This week, the Washington Post published a major three-part series, written by three veteran correspondents, titled “The Permanent War.” The series is an in-depth look at U.S. counterterrorism policies, particularly targeted killings.
In part one, Greg Miller focuses on the “kill lists” for drone strikes and other covert operations, and how they have evolved.
Over the past two years, the administration has worked on a “next-generation targeting list called the ‘disposition matrix,’ which is a“single, continually evolving database in which biographies, locations, known associates and affiliated organizations are all catalogued. So are strategies for taking targets down, including extradition requests, capture operations and drone patrols.”
Miller concludes that “Privately, officials acknowledge that the development of the matrix is part of a series of moves, in Washington and overseas, to embed counterterrorism tools into U.S. policy for the long haul. … For an administration that is the first to embrace targeted killing on a wide scale, officials seem confident that they have devised an approach that is so bureaucratically, legally and morally sound that future administrations will follow suit.”
Part two, by Karen DeYoung, is an in-depth look at John Brennan, presidential counterterrorism adviser. One of his major priorities is the development of a “playbook” that “will lay out the administration’s evolving procedures for the targeted killings that have come to define its fight against al-Qaeda and its affiliates. It will cover the selection and approval of targets from the “disposition matrix,” the designation of who should pull the trigger when a killing is warranted, and the legal authorities the administration thinks sanction its actions in Pakistan, Yemen, Somalia and beyond.”
Brennan is described by some associates as the “moral compass” in the White House, with a “bedrock belief in a ‘just war.’” He described his role in an interview as, “What we’re trying to do right now is to have a set of standards, a set of criteria, and have a decision-making process that will govern our counterterrorism actions — we’re talking about direct action, lethal action — so that irrespective of the venue where they’re taking place, we have a high confidence that they’re being done for the right reasons in the right way.”

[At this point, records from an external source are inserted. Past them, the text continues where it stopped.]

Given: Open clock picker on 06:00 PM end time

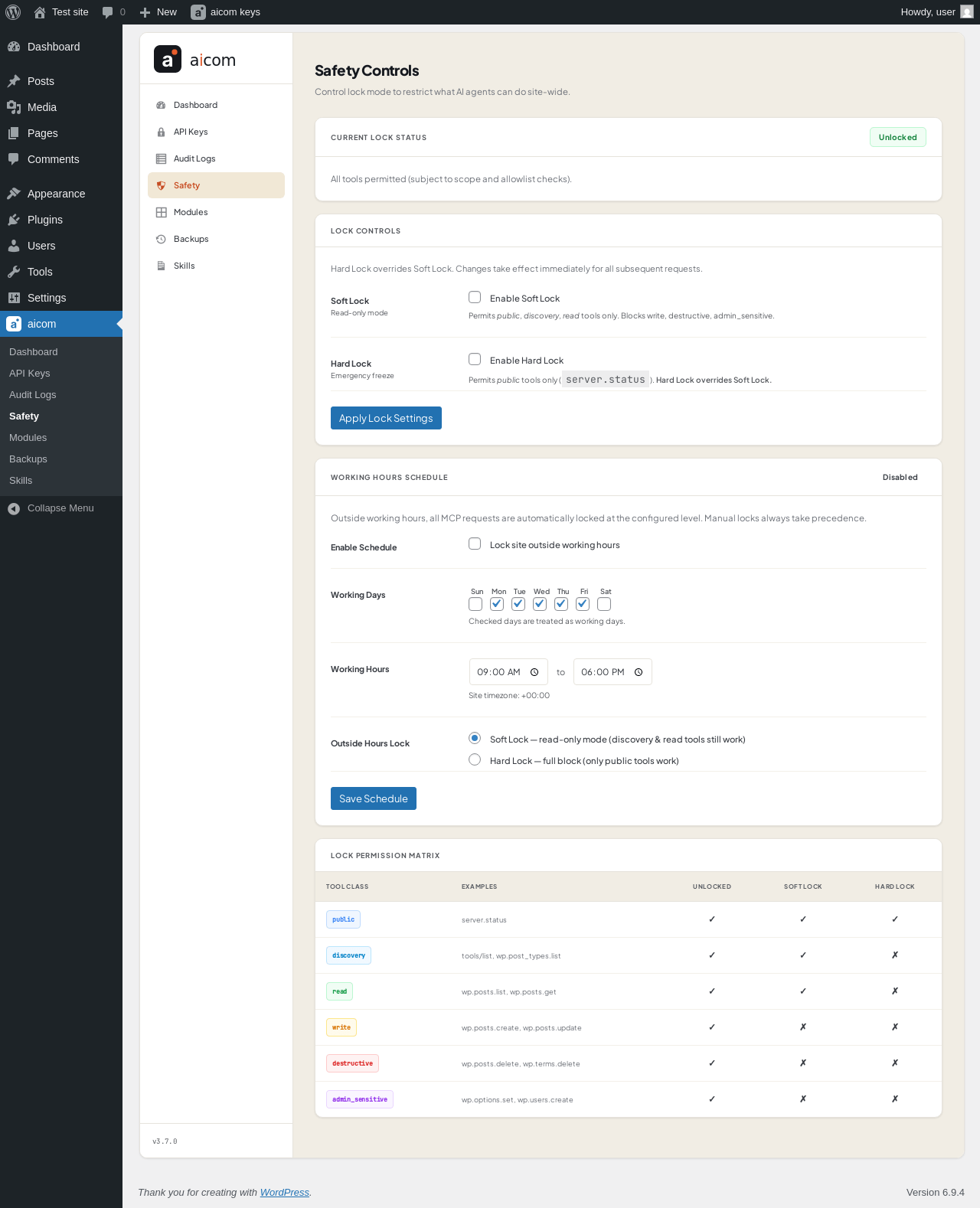Looking at the screenshot, I should (639, 672).
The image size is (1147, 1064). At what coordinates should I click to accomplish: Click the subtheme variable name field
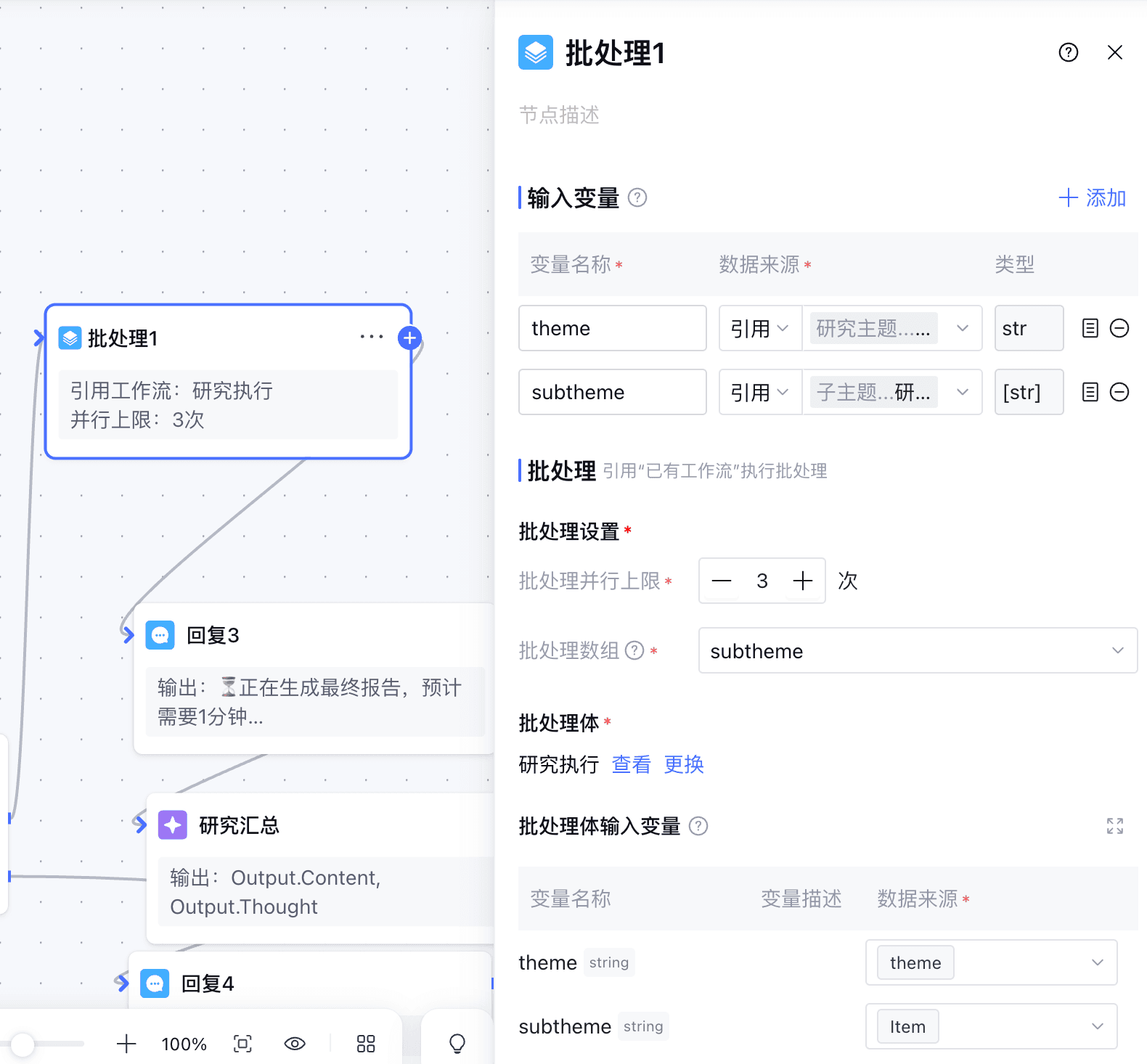coord(612,393)
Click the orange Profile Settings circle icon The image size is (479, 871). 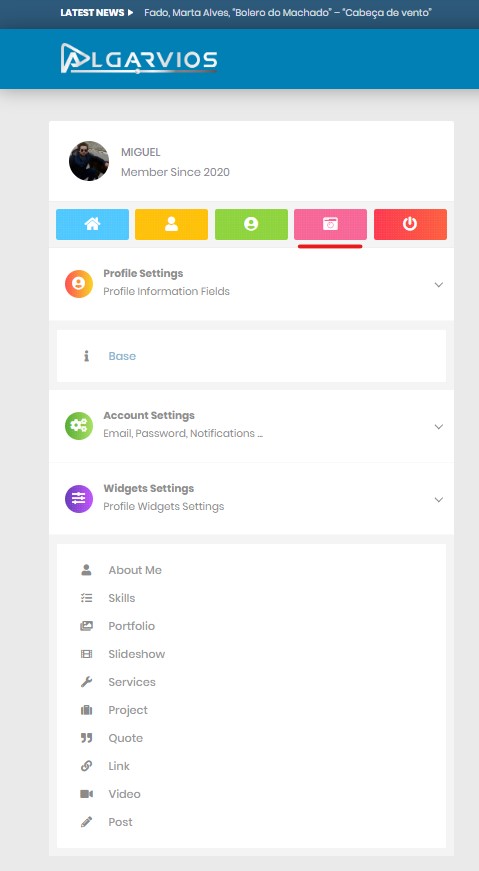coord(79,284)
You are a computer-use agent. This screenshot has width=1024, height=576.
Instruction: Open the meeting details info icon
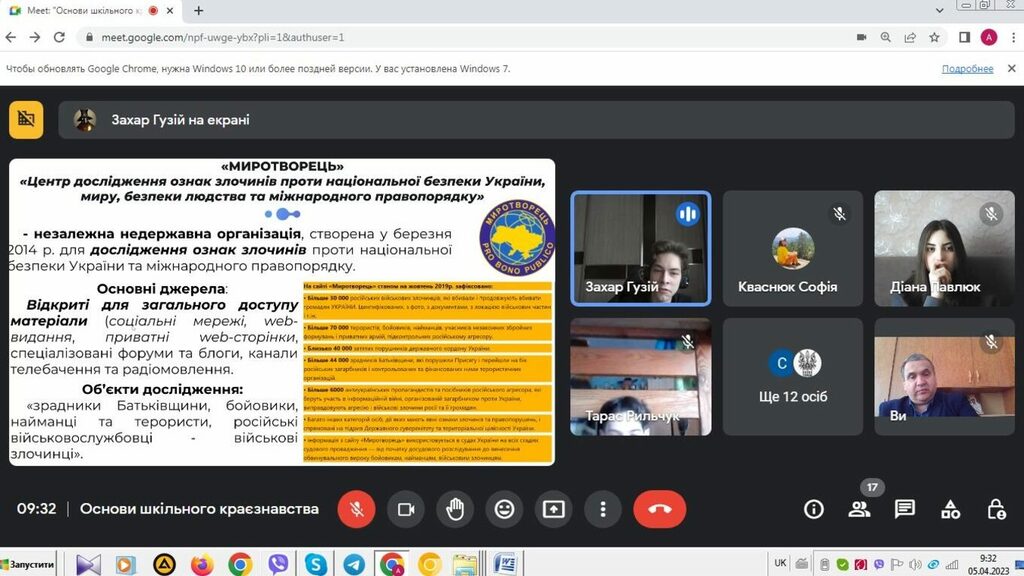coord(814,509)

Part three, by Craig Whitlock, takes a close look at Camp Lemonnier in Djibouti, which is becoming a permanent counterterrorism base from which drones take off and land around the clock. He describes how “a sun-baked Third World outpost established by the French Foreign Legion, began as a temporary staging ground for U.S. Marines looking for a foothold in the region a decade ago. Over the past two years, the U.S. military has clandestinely transformed it into the busiest Predator drone base outside the Afghan war zone, a model for fighting a new generation of terrorist groups. … Virtually the entire 500-acre camp is dedicated to counterterrorism, making it the only installation of its kind in the Pentagon’s global network of bases.”
More than 3,000 U.S. troops, civilians, and contractors are stationed there, with about 300 personnel planning and coordinating drone flights. Although taking off and landing from Camp Lemonnier, the drones are flown by pilots 8,000 miles away at Creech Air Force Base in Nevada and Cannon Air Force Base in New Mexico. A squadron of F-15 fighter jets believed to be flying missions over Yemen, and an unacknowledged task force of special operations commandos who carry out unknown missions, are also based in the camp. Seen by the Pentagon as the centerpiece of an expanding network of drone and surveillance bases in Africa, about $1.4 billion in construction projects are being planned.
What all three parts of the series illustrate is that while the administration has created what they believe is, as DeYoung put it, “a standardized counterterrorism program bound by domestic and international law,” it appears to many others as “a secretive killing machine of questionable legality and limitless expansion.”
No matter how “legally and morally sound” administration officials may consider their policies, carrying out targeted killings in countries we are not at war with is a violation both of international law and just war doctrines. There’s just no real way around that conclusion.
Duane Shank is Senior Policy Adviser for Sojourners.